Required work:
Copy every line of the data below verbatim, keeping the original order and line breaks.

Data shown:
════════════════
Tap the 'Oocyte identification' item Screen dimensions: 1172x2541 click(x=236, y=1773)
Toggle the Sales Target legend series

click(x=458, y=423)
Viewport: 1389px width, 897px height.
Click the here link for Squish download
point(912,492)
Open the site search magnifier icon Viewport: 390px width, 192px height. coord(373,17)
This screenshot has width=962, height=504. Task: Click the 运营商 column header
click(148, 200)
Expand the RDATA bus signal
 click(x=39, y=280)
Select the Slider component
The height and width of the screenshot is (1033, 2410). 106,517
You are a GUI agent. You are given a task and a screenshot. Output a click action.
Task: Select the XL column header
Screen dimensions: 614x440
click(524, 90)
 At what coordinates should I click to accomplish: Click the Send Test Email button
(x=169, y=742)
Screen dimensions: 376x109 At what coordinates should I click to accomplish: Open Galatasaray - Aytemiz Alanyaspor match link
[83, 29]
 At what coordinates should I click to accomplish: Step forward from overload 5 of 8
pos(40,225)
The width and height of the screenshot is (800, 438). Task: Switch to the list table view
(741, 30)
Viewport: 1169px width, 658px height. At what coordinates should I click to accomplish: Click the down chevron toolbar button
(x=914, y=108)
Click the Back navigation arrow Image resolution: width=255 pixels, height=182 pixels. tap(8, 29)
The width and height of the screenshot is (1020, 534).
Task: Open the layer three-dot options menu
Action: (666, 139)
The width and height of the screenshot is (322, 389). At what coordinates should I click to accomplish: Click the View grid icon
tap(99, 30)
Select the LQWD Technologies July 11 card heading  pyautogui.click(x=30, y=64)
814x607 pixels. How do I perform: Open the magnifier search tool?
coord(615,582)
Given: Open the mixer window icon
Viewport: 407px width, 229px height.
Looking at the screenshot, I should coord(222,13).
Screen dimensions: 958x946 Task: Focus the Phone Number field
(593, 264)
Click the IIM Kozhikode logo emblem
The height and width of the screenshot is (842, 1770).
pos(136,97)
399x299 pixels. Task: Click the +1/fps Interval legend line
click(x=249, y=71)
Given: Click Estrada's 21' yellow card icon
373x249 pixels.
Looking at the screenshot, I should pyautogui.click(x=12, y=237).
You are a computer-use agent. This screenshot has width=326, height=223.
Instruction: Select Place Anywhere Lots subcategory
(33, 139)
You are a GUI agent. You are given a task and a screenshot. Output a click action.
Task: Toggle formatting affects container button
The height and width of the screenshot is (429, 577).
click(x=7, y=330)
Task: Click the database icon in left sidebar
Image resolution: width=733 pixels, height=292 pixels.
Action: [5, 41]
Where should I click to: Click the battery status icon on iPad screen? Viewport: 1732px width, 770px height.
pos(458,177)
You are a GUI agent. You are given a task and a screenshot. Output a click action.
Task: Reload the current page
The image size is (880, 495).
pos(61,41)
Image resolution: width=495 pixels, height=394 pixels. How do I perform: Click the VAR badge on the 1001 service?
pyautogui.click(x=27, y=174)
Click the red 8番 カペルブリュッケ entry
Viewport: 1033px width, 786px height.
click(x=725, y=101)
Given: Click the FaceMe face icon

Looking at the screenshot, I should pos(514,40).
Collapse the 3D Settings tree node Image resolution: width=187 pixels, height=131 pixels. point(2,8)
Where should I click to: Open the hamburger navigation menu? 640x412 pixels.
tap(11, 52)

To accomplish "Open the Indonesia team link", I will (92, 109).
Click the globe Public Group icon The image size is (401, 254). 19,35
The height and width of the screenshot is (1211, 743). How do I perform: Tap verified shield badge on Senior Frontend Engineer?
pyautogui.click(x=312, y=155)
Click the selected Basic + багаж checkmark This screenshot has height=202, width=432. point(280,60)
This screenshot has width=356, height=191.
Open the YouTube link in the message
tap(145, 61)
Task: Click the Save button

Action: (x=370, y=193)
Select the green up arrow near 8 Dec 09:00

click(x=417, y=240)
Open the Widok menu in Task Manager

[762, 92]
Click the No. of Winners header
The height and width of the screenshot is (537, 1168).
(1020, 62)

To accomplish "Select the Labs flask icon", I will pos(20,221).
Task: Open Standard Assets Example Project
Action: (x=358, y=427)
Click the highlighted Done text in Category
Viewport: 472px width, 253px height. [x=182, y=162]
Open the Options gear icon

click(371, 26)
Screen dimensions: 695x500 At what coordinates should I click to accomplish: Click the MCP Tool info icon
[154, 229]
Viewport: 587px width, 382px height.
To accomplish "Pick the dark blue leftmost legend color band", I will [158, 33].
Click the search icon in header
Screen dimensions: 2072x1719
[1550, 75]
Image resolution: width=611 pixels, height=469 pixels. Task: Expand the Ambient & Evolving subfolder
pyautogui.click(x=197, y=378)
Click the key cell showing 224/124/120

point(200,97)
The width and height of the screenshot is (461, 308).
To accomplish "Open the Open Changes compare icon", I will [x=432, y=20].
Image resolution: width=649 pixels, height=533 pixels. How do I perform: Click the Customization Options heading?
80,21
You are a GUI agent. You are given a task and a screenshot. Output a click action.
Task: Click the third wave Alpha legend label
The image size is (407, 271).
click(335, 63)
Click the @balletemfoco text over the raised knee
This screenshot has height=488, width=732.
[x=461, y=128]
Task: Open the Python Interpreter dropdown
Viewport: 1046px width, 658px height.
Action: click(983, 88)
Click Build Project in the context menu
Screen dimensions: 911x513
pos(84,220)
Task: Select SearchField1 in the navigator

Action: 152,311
════════════════
Response to this task:
Tap the 'Oocyte identification' item Screen dimensions: 1172x2541 click(x=236, y=1773)
Toggle the Sales Target legend series

click(x=458, y=423)
Viewport: 1389px width, 897px height.
Click the here link for Squish download
point(912,492)
Open the site search magnifier icon Viewport: 390px width, 192px height. coord(373,17)
This screenshot has width=962, height=504. Task: Click the 运营商 column header
click(148, 200)
Expand the RDATA bus signal
 click(x=39, y=280)
Select the Slider component
The height and width of the screenshot is (1033, 2410). 106,517
You are a GUI agent. You are given a task and a screenshot. Output a click action.
Task: Select the XL column header
Screen dimensions: 614x440
click(524, 90)
 At what coordinates should I click to accomplish: Click the Send Test Email button
(x=169, y=742)
Screen dimensions: 376x109 At what coordinates should I click to accomplish: Open Galatasaray - Aytemiz Alanyaspor match link
[83, 29]
 At what coordinates should I click to accomplish: Step forward from overload 5 of 8
pos(40,225)
The width and height of the screenshot is (800, 438). Task: Switch to the list table view
(741, 30)
Viewport: 1169px width, 658px height. At what coordinates should I click to accomplish: Click the down chevron toolbar button
(x=914, y=108)
Click the Back navigation arrow Image resolution: width=255 pixels, height=182 pixels. tap(8, 29)
The width and height of the screenshot is (1020, 534).
Task: Open the layer three-dot options menu
Action: (666, 139)
The width and height of the screenshot is (322, 389). At what coordinates should I click to accomplish: Click the View grid icon
tap(99, 30)
Select the LQWD Technologies July 11 card heading  pyautogui.click(x=30, y=64)
814x607 pixels. How do I perform: Open the magnifier search tool?
coord(615,582)
Given: Open the mixer window icon
Viewport: 407px width, 229px height.
Looking at the screenshot, I should coord(222,13).
Screen dimensions: 958x946 Task: Focus the Phone Number field
(593, 264)
Click the IIM Kozhikode logo emblem
The height and width of the screenshot is (842, 1770).
pos(136,97)
399x299 pixels. Task: Click the +1/fps Interval legend line
click(x=249, y=71)
Given: Click Estrada's 21' yellow card icon
373x249 pixels.
Looking at the screenshot, I should pyautogui.click(x=12, y=237).
You are a computer-use agent. This screenshot has width=326, height=223.
Instruction: Select Place Anywhere Lots subcategory
(33, 139)
You are a GUI agent. You are given a task and a screenshot. Output a click action.
Task: Toggle formatting affects container button
The height and width of the screenshot is (429, 577).
click(x=7, y=330)
Task: Click the database icon in left sidebar
Image resolution: width=733 pixels, height=292 pixels.
Action: [5, 41]
Where should I click to: Click the battery status icon on iPad screen? Viewport: 1732px width, 770px height.
pos(458,177)
You are a GUI agent. You are given a task and a screenshot. Output a click action.
Task: Reload the current page
The image size is (880, 495).
pos(61,41)
Image resolution: width=495 pixels, height=394 pixels. How do I perform: Click the VAR badge on the 1001 service?
pyautogui.click(x=27, y=174)
Click the red 8番 カペルブリュッケ entry
Viewport: 1033px width, 786px height.
click(x=725, y=101)
Given: Click the FaceMe face icon

Looking at the screenshot, I should pos(514,40).
Collapse the 3D Settings tree node Image resolution: width=187 pixels, height=131 pixels. point(2,8)
Where should I click to: Open the hamburger navigation menu? 640x412 pixels.
tap(11, 52)

To accomplish "Open the Indonesia team link", I will (92, 109).
Click the globe Public Group icon The image size is (401, 254). 19,35
The height and width of the screenshot is (1211, 743). How do I perform: Tap verified shield badge on Senior Frontend Engineer?
pyautogui.click(x=312, y=155)
Click the selected Basic + багаж checkmark This screenshot has height=202, width=432. point(280,60)
This screenshot has width=356, height=191.
Open the YouTube link in the message
tap(145, 61)
Task: Click the Save button

Action: (x=370, y=193)
Select the green up arrow near 8 Dec 09:00

click(x=417, y=240)
Open the Widok menu in Task Manager

[762, 92]
Click the No. of Winners header
The height and width of the screenshot is (537, 1168).
(1020, 62)

To accomplish "Select the Labs flask icon", I will pos(20,221).
Task: Open Standard Assets Example Project
Action: (x=358, y=427)
Click the highlighted Done text in Category
Viewport: 472px width, 253px height. [x=182, y=162]
Open the Options gear icon

click(371, 26)
Screen dimensions: 695x500 At what coordinates should I click to accomplish: Click the MCP Tool info icon
[154, 229]
Viewport: 587px width, 382px height.
To accomplish "Pick the dark blue leftmost legend color band", I will [158, 33].
Click the search icon in header
Screen dimensions: 2072x1719
[1550, 75]
Image resolution: width=611 pixels, height=469 pixels. Task: Expand the Ambient & Evolving subfolder
pyautogui.click(x=197, y=378)
Click the key cell showing 224/124/120

point(200,97)
The width and height of the screenshot is (461, 308).
To accomplish "Open the Open Changes compare icon", I will [x=432, y=20].
Image resolution: width=649 pixels, height=533 pixels. How do I perform: Click the Customization Options heading?
80,21
You are a GUI agent. You are given a task and a screenshot. Output a click action.
Task: Click the third wave Alpha legend label
The image size is (407, 271).
click(335, 63)
Click the @balletemfoco text over the raised knee
This screenshot has height=488, width=732.
[x=461, y=128]
Task: Open the Python Interpreter dropdown
Viewport: 1046px width, 658px height.
Action: click(983, 88)
Click Build Project in the context menu
Screen dimensions: 911x513
pos(84,220)
Task: Select SearchField1 in the navigator

Action: 152,311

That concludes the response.